An additional challenge for neonatal deaths is that we do not have underlying cause of death reported and have to use any mention of a code as a proxy. As we do not know what was the main cause of death we are likely to have included some deaths for which infection was not important and hence lost power to measure the impact of infection. This factor also makes it hard to compare the results for neonatal and post-neonatal deaths. With the small numbers of neonatal deaths, caution should be exercised in interpreting the results for these in particular.

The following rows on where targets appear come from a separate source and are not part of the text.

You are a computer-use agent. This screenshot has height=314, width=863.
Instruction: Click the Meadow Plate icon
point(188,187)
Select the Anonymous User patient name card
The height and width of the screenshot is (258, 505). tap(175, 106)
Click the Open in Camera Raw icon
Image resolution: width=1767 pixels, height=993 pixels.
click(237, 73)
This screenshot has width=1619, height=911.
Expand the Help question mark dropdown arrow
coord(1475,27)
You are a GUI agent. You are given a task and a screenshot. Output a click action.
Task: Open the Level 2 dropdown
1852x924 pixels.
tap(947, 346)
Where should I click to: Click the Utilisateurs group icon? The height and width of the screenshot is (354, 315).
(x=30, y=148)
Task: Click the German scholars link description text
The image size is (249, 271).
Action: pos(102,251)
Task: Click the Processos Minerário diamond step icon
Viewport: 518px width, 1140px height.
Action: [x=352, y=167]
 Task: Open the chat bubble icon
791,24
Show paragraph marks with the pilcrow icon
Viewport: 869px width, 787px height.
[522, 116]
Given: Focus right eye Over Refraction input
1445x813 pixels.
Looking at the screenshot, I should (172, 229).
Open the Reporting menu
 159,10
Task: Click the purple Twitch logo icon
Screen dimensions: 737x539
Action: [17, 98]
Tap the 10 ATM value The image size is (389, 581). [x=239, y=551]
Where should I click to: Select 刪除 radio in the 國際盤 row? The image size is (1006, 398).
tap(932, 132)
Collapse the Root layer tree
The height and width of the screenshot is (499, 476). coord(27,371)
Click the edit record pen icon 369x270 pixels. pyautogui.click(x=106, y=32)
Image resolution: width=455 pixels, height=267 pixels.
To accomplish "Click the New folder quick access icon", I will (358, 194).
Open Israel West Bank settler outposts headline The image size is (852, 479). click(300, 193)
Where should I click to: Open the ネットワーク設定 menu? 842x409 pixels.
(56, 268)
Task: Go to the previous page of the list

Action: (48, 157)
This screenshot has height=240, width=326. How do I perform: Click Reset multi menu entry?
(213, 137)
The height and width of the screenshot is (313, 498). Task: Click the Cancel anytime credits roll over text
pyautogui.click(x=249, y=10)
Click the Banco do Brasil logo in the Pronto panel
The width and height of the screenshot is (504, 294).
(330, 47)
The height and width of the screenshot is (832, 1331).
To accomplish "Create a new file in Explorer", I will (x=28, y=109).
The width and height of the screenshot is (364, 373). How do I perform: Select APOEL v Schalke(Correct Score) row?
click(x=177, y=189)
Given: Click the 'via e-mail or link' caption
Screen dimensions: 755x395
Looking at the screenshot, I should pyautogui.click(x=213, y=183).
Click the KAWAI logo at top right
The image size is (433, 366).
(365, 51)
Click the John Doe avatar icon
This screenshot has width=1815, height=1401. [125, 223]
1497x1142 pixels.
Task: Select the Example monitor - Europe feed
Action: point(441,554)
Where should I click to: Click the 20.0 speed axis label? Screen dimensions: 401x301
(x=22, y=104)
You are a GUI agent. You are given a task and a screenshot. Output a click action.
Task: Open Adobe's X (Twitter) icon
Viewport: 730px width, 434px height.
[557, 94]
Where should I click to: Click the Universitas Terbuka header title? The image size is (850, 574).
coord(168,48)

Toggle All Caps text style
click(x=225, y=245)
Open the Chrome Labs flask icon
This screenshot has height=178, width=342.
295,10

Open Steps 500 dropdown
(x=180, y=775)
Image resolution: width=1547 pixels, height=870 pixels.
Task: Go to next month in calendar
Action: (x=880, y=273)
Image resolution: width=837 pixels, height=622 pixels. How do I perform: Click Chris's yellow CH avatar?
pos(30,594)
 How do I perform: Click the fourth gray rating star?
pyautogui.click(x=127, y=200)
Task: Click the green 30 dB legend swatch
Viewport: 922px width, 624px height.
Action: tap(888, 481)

The data used in the study are of grouped nature so we must be careful not to overinterpret results. But because it is difficult to know post factum the aetiological agent responsible for these infectious deaths directly, statistical modelling presents an invaluable method for inferring the likely burden of different pathogens. The inclusion of all ‘positive’ contributions is appropriate even though in many cases the contribution of a covariate to the model was not statistically significant. To exclude such contributions would be to assume no contribution, and potentially bias the results. Non-significant contributions are quite likely to be non-significant simply because of the small number of non-specific deaths available for the analysis.
A strength of the analysis which used only ONS mortality data is that the sequence of events in specific and non-specific causes are synchronous. With the laboratory data we do not know the exact temporal relationship between the time the sample is taken and the time of death. We could have introduced a time lag to account for delay between laboratory sampling and deaths, but in reality the lag is likely to vary between pathogens and between deaths assigned to specific and non-specific causes. For example, it may be that deaths with a specific infectious cause occur later than those for which no diagnosis is made, giving time for laboratory investigation. We chose for simplicity not to introduce any lags into the analysis. This is a conservative approach as it risks negative findings.
Neonatal deaths attributable to B. pertussis were estimated from the model using laboratory reports at 6·8 per year (95% CI 1·5–11·9). This is consistent with results from a previous study [4], which estimated pertussis deaths to be 9 per year among young infants (almost 90% were under 4 months of age) using capture–recapture methods and with other studies also supporting our finding that pertussis is underestimated in young infants [3, 6]. For comparison the ONS reported only 1 death from pertussis in their official figures during 1999 for the entire infant age group and none during 2000 [9, 10]. In the same model and age group, parvovirus B19 was estimated to be responsible for 2·6 (95% CI −0·4 to 5·6) deaths with unknown cause per year and the confidence interval of this estimate overlaps with that of the ONS mortality-based estimate. The low significance of the latter must be viewed in the light of the extremely small number of observations on which it is based.
The only microorganism with an estimated contribution to infant deaths with unknown cause in the post-neonatal age group which was significant in both models (although with very different estimates) was RSV. This is also the pathogen with the highest number of yearly attributable deaths in the study. The laboratory reports-based model estimated the yearly deaths attributable to RSV to be 15·1 (95% CI 9·4–20·9) and the mortality-based model estimated 2·8 (95% CI 0·8–4·9) deaths per year. For comparison the number of RSV infant deaths reported by the ONS was 0 in 1999 and 3 in 2000. A previous study found 4 deaths from RSV in four London clinical units alone over one year (N. S. Crowcroft, unpublished observations), also indicating that RSV deaths are likely to be much more frequent than officially reported and supporting our finding that RSV deaths are underestimated. The fivefold difference between our laboratory-based and mortality-based estimates is again likely to be due to the very low counts available from the ONS source to model this organism.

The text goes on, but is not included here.